In his Nicomachean Ethics, Aristotle says that eudaimonia means ‘doing and living well and being content’. For Aristotle this implies that eudaimonia involves activity and a striving for excellence. It is human nature to strive for self-development. Therefore the best form of eudaimonia is gained by the proper development of one’s best powers and the most humane attitude. This identifies us as ‘rational animals’. It follows that eudaimonia for a human being is the attainment of excellence (arete) through the use and application of reason.

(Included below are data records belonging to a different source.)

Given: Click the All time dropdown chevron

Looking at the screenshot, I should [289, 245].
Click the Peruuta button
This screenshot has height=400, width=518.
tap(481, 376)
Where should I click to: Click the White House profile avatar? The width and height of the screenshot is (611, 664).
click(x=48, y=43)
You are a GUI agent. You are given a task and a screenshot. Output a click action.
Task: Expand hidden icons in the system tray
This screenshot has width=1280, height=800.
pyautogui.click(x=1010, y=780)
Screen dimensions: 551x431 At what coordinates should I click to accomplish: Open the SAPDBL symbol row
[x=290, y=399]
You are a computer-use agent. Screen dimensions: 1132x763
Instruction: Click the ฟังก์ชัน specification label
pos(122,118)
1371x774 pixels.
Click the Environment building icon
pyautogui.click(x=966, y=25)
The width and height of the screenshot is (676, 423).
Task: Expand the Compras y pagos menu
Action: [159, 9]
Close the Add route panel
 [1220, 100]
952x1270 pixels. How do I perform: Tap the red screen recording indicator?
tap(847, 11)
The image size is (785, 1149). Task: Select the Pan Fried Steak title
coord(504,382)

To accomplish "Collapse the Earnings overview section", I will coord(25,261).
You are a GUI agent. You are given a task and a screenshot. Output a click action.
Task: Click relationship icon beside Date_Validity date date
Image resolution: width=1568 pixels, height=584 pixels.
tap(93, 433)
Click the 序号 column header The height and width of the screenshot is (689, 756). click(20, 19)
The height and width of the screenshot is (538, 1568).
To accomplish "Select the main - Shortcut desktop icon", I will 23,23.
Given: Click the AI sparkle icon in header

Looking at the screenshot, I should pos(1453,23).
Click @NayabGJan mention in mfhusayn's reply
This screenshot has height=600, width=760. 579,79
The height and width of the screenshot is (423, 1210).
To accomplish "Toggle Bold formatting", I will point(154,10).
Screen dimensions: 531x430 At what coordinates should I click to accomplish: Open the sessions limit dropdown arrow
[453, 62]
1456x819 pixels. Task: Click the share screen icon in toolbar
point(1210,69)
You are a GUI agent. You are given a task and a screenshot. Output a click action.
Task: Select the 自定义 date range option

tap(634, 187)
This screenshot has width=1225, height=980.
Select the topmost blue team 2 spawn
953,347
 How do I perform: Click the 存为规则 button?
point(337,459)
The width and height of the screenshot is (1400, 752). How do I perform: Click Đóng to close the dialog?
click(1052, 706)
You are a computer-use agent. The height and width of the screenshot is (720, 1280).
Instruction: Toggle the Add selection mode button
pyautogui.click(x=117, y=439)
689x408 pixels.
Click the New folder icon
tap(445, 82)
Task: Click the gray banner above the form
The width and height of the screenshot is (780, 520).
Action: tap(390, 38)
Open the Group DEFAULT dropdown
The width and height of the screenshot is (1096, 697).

So all these issues hang together. Further, he claims this excellence cannot be isolated and so it requires social competence as well as high professional standards. From this it follows that eudaimonia, living well, consists primarily in activity. Which is to say, to be fully engaged in the activity of his/her work and in a social network of friendships in order to achieve success.

In Aristotle’s ethical theory, eudaimonia is a virtue. This is because it is a balance between two possible defects. One can be ‘too happy’, too carefree without striving for excellence. Some people on the other hand never stop complaining, even when they are successful.

Actually I believe that Aristotle discovered something really fundamental about human beings.

As a philosopher he asked himself, ‘what do humans really want out of life?’ Answer: ‘Happiness’. To achieve this you need not be the wealthiest person of your tribe. You need to strive, recognise your potential, aim for self-fulfilment and cultivate love and friendship. This is the way to eudaimonia. Just as we say, ‘money can’t buy love,’ so Aristotle would say, ‘You can’t buy eudaimonia’. It’s something you have to do.